RE: Necessary Truths Exist
October 31, 2013 at 12:15 pm
(This post was last modified: October 31, 2013 at 12:39 pm by MindForgedManacle.)
(October 31, 2013 at 9:07 am)Rational AKD Wrote: I didn't base the argument off the PSR, but rather my own reasoning. I suppose P2 would presuppose the PSR, but the conclusion is nothing within the PSR.
The reason I assumed this was basically just using the PSR is because this looks exactly like other theistic arguments from contingency. But as you admit P2 assumes the PSR, you have to answer the challenges to it, otherwise the argument is unsound.
Quote:what I meant by reality was physical reality, or perhaps more accurate, contingent reality. by the fact that it is necessary, it transcends all contingent truths meaning it is not affected by or a part of contingent truths.
Which means your argument is a circular argument and thus is invalid and unsound. If you say thay by reality you mean "physical, contingent reality" (how you can arbitrarily divide reality like that I'll never know), you necessarily assume there is something transcendent in one of your premises, meaning you're assuming what you're supposed to be concluding.

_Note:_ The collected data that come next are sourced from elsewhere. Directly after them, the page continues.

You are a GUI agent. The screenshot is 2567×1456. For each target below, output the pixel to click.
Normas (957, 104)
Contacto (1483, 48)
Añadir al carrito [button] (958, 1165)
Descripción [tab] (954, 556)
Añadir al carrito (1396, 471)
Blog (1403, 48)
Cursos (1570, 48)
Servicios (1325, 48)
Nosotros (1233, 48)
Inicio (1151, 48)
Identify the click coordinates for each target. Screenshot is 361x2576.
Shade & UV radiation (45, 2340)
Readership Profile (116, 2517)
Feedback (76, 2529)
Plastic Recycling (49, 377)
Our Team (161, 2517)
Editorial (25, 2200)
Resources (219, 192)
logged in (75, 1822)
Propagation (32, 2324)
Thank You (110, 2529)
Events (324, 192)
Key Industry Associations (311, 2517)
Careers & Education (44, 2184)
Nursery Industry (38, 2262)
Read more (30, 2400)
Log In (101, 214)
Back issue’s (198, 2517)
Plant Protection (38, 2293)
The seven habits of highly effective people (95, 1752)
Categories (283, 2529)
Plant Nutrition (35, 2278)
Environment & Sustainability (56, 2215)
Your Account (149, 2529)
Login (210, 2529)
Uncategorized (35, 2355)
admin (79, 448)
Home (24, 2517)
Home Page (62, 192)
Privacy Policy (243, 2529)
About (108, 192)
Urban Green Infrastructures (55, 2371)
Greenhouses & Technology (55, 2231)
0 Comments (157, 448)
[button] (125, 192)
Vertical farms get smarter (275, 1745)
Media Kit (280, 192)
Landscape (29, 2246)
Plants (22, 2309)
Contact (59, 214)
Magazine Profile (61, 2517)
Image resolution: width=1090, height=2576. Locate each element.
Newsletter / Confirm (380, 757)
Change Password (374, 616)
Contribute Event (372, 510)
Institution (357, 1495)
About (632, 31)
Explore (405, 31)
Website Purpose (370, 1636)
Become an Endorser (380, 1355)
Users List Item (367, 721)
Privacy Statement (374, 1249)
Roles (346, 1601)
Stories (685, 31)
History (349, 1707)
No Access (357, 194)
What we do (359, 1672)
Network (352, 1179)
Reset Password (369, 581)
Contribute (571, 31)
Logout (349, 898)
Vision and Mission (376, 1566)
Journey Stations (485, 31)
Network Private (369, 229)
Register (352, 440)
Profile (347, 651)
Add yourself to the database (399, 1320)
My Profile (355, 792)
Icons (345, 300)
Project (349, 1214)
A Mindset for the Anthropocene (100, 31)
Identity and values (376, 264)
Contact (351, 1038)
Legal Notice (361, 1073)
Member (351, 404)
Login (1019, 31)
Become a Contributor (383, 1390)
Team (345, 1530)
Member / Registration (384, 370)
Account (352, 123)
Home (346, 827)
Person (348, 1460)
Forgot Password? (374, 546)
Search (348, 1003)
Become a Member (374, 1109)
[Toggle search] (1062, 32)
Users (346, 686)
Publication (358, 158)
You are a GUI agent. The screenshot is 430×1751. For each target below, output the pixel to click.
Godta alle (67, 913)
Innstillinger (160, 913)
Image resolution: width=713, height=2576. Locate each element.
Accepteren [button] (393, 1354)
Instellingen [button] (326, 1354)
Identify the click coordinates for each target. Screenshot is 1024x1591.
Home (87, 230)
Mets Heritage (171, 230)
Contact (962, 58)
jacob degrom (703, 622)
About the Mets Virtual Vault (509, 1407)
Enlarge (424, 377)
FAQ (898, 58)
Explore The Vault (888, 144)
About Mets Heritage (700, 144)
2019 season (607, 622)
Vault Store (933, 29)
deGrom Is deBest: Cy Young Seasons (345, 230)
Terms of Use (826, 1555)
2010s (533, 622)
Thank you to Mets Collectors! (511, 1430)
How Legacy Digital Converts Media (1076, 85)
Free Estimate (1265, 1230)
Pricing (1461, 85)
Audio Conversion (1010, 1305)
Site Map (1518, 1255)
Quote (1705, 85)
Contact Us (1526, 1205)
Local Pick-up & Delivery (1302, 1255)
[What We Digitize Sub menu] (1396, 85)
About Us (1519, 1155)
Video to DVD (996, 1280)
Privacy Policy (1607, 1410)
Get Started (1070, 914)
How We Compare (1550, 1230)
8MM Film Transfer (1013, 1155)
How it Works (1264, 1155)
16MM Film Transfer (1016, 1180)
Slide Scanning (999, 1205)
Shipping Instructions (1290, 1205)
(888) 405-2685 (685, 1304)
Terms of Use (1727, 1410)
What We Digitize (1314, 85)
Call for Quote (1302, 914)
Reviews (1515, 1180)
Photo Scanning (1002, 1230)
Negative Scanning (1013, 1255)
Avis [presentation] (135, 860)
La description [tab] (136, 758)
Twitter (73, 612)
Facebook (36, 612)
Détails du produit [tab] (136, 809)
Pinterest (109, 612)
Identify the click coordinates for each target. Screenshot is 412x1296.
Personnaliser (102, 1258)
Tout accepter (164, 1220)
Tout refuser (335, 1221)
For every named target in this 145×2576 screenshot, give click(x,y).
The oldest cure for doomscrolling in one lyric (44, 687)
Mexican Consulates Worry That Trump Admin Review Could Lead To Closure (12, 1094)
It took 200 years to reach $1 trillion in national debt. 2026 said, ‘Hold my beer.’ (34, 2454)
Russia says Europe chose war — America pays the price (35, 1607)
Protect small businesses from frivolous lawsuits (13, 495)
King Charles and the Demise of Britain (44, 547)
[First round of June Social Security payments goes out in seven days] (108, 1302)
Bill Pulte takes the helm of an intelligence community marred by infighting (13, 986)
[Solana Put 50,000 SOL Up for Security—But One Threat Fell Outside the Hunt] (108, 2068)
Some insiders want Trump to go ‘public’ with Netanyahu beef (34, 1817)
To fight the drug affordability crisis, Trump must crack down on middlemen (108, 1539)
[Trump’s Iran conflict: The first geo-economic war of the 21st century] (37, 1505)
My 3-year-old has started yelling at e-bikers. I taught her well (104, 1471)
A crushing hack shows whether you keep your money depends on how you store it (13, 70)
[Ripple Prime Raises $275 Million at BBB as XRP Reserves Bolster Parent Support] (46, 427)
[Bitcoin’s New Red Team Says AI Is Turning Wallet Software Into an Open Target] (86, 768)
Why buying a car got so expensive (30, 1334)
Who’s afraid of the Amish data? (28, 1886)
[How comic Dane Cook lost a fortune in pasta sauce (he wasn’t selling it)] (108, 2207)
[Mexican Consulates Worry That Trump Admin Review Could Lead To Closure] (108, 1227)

Quote:this is not the definition I'm using when I say truth. the standard definition i'm using is "Conformity to fact or actuality." meaning truth is what is actually reflective of reality, which is separate from the perception of reality.
Er, that's exactly what I said. What you're referring to is what is known as the Correspondence theory of truth, which is exactly what I brought up.
Quote:I would agree that these truths are necessary. and by what I mean by transcendent, I would say they transcend reality.
Which is entirely wrong and a confused view. You didn't even argue for why these are "transcendent" truths, you're just asserting they are. Unlike you, I've already given an account of those necessary truths and why they aren't transcendent. Seeing as I've done so in my last post (the part which you didn't address), I again can say your argument is unsound.
Quote:this is really an argument rather than a necessary truth. it is contingent upon the "I doubt" part. though you may know this to be true, it is not necessarily true. it's contingent upon your existence which is also contingent.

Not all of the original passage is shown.